Метаться по квартире — глупо. И не спать — глупо. Не остановишь катящееся на тебя одиночество!

А вдруг остановишь?

Она чётко знает, чего от неё хотят: сначала наготовить на свадьбу, устроить праздник. А когда родится ребёнок, она нужна только для того, чтобы стирать пелёнки и гулять с девочкой.

Можно отказаться сразу. Она не хочет ничего делать для Виточки.

Но отказаться — значит разрушить себя.

Не для Кроля, для себя купила поваренную книгу и выучилась на старости лет готовить. Наготовить она может. Что тут такого? И пелёнки стирать… разве трудно? Руки привычные к стирке. И стирать пелёнки… прежде всего… нужно ей…
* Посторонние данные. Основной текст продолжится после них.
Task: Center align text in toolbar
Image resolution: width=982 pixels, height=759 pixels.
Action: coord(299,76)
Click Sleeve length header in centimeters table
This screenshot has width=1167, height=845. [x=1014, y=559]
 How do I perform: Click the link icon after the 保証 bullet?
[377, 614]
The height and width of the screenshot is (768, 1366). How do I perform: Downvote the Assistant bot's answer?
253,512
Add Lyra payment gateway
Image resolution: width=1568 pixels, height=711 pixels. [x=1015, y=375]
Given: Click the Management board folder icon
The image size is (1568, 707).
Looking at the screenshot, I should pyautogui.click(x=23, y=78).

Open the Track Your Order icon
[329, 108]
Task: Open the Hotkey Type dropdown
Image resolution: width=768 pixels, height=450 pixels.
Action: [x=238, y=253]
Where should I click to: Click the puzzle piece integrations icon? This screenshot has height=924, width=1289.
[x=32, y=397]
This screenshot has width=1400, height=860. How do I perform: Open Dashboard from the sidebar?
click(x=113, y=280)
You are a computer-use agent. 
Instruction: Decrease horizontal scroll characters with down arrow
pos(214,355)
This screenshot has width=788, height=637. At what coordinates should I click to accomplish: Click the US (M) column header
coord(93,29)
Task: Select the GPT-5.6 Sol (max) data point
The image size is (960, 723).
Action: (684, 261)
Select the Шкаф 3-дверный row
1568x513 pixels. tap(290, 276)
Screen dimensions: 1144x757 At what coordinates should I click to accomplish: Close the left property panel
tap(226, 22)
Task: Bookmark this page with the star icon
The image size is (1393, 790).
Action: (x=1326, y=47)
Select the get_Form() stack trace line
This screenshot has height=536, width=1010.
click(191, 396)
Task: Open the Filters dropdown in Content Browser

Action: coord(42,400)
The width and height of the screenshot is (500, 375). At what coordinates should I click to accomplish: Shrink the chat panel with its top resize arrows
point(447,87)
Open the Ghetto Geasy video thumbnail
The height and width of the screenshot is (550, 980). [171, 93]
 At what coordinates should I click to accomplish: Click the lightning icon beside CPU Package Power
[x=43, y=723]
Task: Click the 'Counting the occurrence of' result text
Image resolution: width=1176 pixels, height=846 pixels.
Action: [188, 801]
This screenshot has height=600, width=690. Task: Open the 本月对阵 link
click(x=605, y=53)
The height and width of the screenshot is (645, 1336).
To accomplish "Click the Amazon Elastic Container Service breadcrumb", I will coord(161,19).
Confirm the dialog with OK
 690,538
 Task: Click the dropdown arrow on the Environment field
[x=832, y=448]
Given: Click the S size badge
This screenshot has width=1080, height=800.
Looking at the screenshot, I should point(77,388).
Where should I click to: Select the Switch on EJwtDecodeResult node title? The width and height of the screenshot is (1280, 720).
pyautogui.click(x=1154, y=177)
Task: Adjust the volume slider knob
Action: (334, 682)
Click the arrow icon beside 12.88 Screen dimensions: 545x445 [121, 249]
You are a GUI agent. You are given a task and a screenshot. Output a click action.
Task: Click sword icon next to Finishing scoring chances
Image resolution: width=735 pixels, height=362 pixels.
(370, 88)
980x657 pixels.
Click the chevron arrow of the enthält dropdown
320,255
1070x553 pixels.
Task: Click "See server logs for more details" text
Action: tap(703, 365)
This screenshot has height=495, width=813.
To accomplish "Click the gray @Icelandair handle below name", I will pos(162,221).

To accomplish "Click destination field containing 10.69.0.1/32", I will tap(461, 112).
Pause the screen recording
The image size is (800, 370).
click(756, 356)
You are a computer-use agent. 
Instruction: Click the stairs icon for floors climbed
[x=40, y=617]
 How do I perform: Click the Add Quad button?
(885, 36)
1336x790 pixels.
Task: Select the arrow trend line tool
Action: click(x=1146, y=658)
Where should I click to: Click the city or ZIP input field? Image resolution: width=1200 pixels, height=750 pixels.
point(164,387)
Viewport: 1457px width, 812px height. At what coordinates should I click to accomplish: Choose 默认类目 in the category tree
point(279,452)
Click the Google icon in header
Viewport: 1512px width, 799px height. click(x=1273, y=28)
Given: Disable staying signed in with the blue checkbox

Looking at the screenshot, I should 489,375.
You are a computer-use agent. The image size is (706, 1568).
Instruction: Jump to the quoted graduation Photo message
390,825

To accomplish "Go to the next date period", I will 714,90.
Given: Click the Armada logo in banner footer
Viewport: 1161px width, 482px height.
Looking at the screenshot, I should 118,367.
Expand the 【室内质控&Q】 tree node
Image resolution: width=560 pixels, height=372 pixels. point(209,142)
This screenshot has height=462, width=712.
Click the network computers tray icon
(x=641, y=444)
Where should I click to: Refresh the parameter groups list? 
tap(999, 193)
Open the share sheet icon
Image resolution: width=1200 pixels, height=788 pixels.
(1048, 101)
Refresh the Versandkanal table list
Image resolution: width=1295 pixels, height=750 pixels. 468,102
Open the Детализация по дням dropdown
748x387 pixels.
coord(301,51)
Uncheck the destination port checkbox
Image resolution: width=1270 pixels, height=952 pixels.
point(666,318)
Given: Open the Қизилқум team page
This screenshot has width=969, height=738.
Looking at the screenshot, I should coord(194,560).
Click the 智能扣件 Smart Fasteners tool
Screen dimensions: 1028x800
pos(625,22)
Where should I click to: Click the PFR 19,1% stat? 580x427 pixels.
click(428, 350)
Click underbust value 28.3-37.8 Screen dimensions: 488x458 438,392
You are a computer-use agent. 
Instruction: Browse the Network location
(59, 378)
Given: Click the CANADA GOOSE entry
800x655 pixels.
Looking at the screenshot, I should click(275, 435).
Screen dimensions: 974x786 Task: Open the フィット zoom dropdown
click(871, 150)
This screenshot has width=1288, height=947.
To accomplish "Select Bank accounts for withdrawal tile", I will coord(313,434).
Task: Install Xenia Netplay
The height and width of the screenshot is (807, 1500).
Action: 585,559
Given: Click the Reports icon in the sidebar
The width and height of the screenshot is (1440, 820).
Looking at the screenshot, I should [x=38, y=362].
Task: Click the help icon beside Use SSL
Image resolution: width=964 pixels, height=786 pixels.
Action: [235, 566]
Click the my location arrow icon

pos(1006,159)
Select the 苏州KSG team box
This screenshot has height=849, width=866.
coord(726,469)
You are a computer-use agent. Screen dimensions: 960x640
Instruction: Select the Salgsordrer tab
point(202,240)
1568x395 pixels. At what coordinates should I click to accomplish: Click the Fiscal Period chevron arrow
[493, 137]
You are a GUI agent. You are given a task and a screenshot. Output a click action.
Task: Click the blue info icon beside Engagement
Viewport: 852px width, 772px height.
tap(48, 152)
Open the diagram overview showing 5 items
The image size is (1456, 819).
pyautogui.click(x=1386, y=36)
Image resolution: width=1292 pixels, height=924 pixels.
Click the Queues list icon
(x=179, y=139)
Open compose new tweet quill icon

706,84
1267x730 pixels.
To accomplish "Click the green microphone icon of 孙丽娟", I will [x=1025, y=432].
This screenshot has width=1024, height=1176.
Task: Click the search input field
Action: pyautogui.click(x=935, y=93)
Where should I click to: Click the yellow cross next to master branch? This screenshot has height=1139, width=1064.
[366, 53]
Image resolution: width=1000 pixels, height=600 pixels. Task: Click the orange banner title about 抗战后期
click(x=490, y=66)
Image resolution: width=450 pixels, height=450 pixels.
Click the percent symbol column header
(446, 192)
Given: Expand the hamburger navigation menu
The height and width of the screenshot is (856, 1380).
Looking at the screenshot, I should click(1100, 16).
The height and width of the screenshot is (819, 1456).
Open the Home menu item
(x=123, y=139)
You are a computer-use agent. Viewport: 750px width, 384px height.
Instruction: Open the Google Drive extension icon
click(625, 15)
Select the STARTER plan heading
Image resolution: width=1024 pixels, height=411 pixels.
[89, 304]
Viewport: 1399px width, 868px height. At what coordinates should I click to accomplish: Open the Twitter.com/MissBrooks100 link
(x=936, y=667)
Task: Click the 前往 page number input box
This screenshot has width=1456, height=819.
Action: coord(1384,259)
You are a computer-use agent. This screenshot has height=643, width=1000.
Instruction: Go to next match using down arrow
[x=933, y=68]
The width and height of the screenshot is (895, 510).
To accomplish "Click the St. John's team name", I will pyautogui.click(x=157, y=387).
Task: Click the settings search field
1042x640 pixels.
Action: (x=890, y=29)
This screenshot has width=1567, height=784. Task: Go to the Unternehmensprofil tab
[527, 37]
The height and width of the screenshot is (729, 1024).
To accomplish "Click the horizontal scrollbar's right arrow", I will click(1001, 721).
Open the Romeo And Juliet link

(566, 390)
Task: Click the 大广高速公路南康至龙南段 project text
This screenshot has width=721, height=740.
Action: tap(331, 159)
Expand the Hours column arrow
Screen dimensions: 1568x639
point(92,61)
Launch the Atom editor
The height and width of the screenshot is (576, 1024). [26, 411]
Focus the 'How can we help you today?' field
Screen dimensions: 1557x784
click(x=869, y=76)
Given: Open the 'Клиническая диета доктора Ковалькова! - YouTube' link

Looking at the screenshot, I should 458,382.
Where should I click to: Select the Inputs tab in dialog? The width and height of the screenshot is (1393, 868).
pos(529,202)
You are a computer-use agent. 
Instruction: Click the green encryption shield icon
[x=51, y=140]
Вопрос стоит не так. Можно ли успеть остановить Кроля, чтобы он не разрушил, не потерял себя?

Имеет ли она право сказать Кролю, чтобы он стремглав бежал от Виточки прочь? Или — не лезть в чужую жизнь? Всё равно Кроль не сможет бросить своего ребенка на произвол судьбы. Не бросит. А сам — разрушится? Тупик.

Едва забрезжил свет, Дора пошла из дома. Работы на сегодня пока ещё нету: с вечера и мостовые, и тротуары подметены, урны, что она щедро расставила по двору, очищены, могла бы спокойно себе похрапывать. Но она вышла в свой двор и уселась на скамье перед клумбой.

Клумбу соорудили давно, она — на месте зимней горки для малышей, недалеко от песочницы, скамейку поставили, чтобы матерям было удобно следить за играющими в песке детьми.

Ни трава, ни цветы ещё не двинулись в жизнь, клумба горбатится рыхлой землёй.

А Дора продолжает видеть картинки.

Внучка играет в песочнице. Песок высыхает быстрее всего, уже сейчас вполне можно играть. И сегодня же днём здесь соберутся играть малыши. И — её внучка.

Пойдёт с работы Виточка, крикнет: «Пора домой», даже если солнце будет светить вовсю. И игра кончится, а внучка заплачет.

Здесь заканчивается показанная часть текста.